Getting Emotional about Prospect Theory
Prospect theory (Kahneman & Tversky, 1979) is a descriptive theory that models real-life financial decisions people make when faced with uncertain outcomes. Some of the key insights it offers are that human beings are loss averse – we weight losses higher than equivalent gains. Losses and gains are also evaluated with respect to a reference point. Prospect Theory has been used to explain many interesting deviances from rational, normative behaviour. Why, however, are we averse to loss? It is not enough to just capture that we are, it is important to go one step further and understand why.
One interesting explanation might be that the emotional consequences of the decision/choice are what causes this behavior. With a bad decision, or financial loss, emotions such as regret and disappointment come into play, whereas emotions associated with gains are those of elation and rejoicing.
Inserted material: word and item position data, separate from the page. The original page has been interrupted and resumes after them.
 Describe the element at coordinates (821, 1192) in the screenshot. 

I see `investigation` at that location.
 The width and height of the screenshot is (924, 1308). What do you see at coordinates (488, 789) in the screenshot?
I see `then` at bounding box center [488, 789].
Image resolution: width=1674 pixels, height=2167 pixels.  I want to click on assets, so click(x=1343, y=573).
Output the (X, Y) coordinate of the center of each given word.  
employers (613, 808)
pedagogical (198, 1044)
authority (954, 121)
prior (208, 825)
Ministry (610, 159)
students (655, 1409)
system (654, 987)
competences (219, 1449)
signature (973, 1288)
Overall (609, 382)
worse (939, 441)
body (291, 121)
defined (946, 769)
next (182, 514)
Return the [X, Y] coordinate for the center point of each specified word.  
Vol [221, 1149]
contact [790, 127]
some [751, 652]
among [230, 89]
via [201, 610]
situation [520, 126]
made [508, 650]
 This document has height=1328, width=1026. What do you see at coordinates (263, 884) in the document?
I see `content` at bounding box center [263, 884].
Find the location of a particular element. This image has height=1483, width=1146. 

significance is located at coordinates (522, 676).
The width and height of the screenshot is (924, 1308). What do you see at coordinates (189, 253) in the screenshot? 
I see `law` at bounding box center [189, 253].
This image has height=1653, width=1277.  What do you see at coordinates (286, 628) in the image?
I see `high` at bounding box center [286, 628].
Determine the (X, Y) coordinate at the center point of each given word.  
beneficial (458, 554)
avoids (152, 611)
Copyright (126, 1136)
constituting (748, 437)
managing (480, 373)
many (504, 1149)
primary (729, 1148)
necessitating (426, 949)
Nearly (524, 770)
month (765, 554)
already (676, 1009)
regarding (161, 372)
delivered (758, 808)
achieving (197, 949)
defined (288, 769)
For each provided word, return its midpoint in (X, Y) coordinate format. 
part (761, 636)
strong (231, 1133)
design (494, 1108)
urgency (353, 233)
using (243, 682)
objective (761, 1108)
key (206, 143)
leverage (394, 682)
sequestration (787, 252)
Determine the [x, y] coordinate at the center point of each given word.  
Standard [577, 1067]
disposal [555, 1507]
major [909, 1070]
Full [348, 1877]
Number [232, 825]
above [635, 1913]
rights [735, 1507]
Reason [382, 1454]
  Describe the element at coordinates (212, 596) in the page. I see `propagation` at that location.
Also, negative emotions are generally stronger than positive emotions. An interesting study (Summers & Duxbury, 2007) manipulated the emotions that came into play in a loss scenario, hence producing inconsistencies in how people behaved in the loss frame, breaking the behaviour pattern that is predicted by Prospect Theory.
Consider the sub-optimal behaviour of people who sell winning stocks and hold onto losing ones. This can be explained by Loss Aversion – people do not want to face losses. However, in this experimental manipulation, changing the emotion that the participant experiences during the decision frame, changes this loss-averse behaviour. The study employed two sets of participants – one set who were given stocks that they had to trade (no responsibility condition as they were given the stocks), and another set that picked the stocks they wanted to trade themselves (responsibility condition- picked stocks themselves). When the stocks were losing, people that were given the stocks experienced disappointment, which is associated with avoidance, andsold their losing stocks. On the other hand, people that picked their own stocks experienced regret when their stocks were losing – which is associated with feelings of trying to correct their mistake if given a second chance. These were the people that tended to hold onto their stocks. Thus, under the same loss scenario, the emotion that is anticipated or experienced dictates behaviour and not just loss or gain.
The context therefore, is all powerful, in the sense that engineering the decision-context, could potentially change the emotions that are experienced, and also the resulting behaviour. Preference Reversals could be architectured by carefully redesigning the problem context. Of-course, a real-world scenario is much more complex when compared to a laboratory setting, which makes the mapping of both the current and the desired context extremely challenging. Architecturing this context while problem solving is therefore one of the first steps that FinalMile undertakes.